A real Christmas tree can be real dangerous
If not properly maintained, having a live Christmas tree in the house can drastically increase your chances of experiencing a house fire. A burning tree can fill a room with fire and harmful gases in seconds. If you prefer a freshly cut tree, make sure the bottom of the tree is cut on a diagonal to help it absorb water and then keep the tree trunk immersed in water at all times. Place your tree away from any heat sources that will cause it to dry out and make it more likely to go up in flames.
When you go out, blow out ... the candles
Candles should only be used under the supervision of a responsible adult and should never be left unattended. Lit candles should never be put in a Christmas tree or used near anything that could catch fire. Keep candles in sturdy holders on a stable surface and away from drafts, curtains, children and pets. Always blow out candles before you go out, leave the room or go to sleep.

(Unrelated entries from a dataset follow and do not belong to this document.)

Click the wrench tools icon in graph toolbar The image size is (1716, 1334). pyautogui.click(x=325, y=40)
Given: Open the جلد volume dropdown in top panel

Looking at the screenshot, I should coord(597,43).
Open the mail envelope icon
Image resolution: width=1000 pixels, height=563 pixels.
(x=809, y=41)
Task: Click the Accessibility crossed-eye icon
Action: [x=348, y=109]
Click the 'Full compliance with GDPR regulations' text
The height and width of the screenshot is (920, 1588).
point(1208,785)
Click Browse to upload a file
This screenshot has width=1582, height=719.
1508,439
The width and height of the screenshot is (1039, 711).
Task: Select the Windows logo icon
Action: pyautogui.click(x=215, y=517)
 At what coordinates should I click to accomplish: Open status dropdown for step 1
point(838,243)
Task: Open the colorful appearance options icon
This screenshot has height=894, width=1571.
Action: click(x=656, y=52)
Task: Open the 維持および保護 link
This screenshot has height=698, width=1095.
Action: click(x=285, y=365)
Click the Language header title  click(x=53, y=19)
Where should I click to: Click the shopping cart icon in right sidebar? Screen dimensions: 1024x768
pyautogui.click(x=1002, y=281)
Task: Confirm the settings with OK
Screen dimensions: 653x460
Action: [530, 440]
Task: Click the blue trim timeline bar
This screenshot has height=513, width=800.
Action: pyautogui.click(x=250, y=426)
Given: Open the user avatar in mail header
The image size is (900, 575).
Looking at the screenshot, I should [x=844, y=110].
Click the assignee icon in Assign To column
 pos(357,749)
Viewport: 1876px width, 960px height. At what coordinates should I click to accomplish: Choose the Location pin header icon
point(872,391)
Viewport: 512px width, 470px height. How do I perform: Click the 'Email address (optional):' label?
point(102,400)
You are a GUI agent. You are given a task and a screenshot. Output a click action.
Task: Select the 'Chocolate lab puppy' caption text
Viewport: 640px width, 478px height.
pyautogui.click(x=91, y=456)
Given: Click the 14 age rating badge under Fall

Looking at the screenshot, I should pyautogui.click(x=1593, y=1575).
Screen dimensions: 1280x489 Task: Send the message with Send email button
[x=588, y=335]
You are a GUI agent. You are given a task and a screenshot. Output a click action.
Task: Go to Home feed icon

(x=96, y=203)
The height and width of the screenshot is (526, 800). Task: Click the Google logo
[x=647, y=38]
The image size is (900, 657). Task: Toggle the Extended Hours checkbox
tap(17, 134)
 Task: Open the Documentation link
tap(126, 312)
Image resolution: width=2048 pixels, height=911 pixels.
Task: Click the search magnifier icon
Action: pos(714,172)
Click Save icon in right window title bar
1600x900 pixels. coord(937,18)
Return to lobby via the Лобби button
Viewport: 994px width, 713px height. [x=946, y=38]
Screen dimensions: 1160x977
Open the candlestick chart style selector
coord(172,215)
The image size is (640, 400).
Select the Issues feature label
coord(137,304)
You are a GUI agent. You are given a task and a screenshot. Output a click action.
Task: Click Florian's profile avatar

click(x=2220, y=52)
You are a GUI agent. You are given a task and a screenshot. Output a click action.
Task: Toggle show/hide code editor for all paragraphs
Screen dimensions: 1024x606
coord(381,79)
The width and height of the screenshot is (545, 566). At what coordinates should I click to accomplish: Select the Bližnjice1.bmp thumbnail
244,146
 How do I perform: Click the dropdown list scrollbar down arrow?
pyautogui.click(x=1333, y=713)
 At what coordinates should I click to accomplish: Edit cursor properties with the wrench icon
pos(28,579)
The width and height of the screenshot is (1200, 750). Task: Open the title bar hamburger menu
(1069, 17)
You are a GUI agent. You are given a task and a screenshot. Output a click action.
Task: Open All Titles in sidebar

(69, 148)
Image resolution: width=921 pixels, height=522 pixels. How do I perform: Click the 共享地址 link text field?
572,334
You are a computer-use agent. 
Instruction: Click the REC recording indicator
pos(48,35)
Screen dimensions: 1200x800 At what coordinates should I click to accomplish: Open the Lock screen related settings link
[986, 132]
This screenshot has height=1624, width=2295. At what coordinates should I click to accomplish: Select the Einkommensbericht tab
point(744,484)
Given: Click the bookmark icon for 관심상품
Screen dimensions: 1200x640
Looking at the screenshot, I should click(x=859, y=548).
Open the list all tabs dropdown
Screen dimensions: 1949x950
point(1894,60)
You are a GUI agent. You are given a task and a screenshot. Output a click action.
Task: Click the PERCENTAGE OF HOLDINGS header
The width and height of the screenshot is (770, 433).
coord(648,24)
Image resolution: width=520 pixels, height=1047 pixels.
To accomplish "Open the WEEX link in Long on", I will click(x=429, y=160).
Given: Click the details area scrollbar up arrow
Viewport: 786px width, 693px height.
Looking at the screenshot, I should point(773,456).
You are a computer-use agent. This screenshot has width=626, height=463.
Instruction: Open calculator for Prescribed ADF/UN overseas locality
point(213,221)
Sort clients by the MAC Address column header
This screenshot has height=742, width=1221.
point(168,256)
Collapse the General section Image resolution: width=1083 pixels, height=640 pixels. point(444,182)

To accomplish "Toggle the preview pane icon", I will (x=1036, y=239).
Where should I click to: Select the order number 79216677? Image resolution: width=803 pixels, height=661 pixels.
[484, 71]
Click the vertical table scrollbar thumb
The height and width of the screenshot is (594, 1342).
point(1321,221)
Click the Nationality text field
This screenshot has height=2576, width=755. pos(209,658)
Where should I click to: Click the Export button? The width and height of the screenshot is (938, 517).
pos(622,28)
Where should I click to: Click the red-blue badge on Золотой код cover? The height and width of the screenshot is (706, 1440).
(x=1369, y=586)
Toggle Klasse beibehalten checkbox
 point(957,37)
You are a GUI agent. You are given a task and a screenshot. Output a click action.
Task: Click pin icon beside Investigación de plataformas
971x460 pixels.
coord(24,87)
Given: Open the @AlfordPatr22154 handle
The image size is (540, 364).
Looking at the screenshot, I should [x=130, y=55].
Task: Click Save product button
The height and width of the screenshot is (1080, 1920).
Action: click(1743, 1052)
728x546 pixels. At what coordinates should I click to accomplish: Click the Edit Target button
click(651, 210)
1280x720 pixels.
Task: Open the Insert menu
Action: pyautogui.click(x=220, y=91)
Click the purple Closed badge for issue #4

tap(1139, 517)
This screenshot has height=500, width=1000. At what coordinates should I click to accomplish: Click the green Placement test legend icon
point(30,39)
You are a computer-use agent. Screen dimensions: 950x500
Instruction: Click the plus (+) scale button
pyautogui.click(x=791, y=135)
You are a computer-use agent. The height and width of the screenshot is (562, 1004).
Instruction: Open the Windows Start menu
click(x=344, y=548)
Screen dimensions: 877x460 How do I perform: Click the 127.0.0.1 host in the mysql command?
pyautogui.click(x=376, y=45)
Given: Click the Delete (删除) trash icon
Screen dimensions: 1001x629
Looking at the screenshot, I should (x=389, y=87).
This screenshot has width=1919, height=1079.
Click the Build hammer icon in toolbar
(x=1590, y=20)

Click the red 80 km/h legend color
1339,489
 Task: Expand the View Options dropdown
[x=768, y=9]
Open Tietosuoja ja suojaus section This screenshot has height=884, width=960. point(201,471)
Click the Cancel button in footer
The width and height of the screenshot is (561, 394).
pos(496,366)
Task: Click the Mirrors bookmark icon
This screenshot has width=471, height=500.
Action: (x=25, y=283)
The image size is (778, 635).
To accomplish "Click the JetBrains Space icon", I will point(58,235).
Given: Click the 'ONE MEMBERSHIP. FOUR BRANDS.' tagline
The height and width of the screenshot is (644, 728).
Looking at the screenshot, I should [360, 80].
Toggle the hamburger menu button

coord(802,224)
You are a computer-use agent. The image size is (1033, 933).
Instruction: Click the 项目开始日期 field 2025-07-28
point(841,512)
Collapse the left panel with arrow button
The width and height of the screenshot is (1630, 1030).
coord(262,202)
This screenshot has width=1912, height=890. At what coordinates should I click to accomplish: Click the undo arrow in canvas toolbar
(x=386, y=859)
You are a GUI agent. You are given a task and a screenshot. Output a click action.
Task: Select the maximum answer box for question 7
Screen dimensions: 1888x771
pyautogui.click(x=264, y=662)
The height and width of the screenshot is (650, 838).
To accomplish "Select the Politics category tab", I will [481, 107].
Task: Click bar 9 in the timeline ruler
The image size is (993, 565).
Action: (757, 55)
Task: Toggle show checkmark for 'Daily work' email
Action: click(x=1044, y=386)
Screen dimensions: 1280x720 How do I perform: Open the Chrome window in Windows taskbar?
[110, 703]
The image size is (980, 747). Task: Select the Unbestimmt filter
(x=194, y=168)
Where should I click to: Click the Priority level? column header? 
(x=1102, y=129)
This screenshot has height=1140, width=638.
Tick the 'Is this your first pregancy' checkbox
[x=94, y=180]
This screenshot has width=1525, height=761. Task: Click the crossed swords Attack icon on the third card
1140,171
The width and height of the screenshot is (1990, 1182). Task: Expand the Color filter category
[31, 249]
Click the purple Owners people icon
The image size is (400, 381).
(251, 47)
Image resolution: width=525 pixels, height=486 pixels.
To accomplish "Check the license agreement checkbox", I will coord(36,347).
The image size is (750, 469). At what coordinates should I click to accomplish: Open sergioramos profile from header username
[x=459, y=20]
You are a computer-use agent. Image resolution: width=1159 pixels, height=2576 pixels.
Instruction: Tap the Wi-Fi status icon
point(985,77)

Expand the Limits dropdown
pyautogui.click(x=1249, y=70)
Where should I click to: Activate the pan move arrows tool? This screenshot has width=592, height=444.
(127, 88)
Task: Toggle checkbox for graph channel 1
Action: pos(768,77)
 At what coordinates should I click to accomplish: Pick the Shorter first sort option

It doesn't belong in the fireplace
Gift wrapping, boxes, cartons and other holiday packing supplies may seem like great kindling, however these materials burn far too quickly and generate too much heat when burned in the fireplace. Similarly, never use a Christmas tree for firewood or hang Christmas stockings from the mantel when the fireplace is in use. Only use a small quantity of dried wood and always place a screen in front of your fireplace to protect against flying sparks.
Cook with care
In Alberta, cooking is the number one cause of house fires. Stovetop fires can start in the blink of an eye, so never leave stovetop cooking unattended and store combustible items - tea towels, wooden or plastic spoons and paper towels - away from the stove. Over the holidays, be careful when consuming alcohol while cooking and plan holiday events in advance, so you have enough time to safely prepare your meal.
Space heaters need space
With colder temperatures upon us, many turn to space heaters to warm up indoors. But, using a space heater that is too close to bedding, furniture, curtains, and holiday decorations may cause these combustible items to catch on fire. Remember that space heaters also need space and should always be kept at least one metre (three feet) away from flammable materials. Make sure to turn space heaters off before leaving the house or going to bed.
Plug-in the right place
Holiday cheer is often displayed through a myriad of lights and decorations. But when plugging in those pretty white lights, an inflatable Santa or blowup Rudolph with his flashing red nose make sure you do not overload any electrical outlets! Overloading electrical outlets is unsafe and should be avoided, even for short durations of time. Additionally, never use indoor extension cords outdoors, do not run cords under carpets or rugs and be diligent in discarding cords that are frayed or damaged.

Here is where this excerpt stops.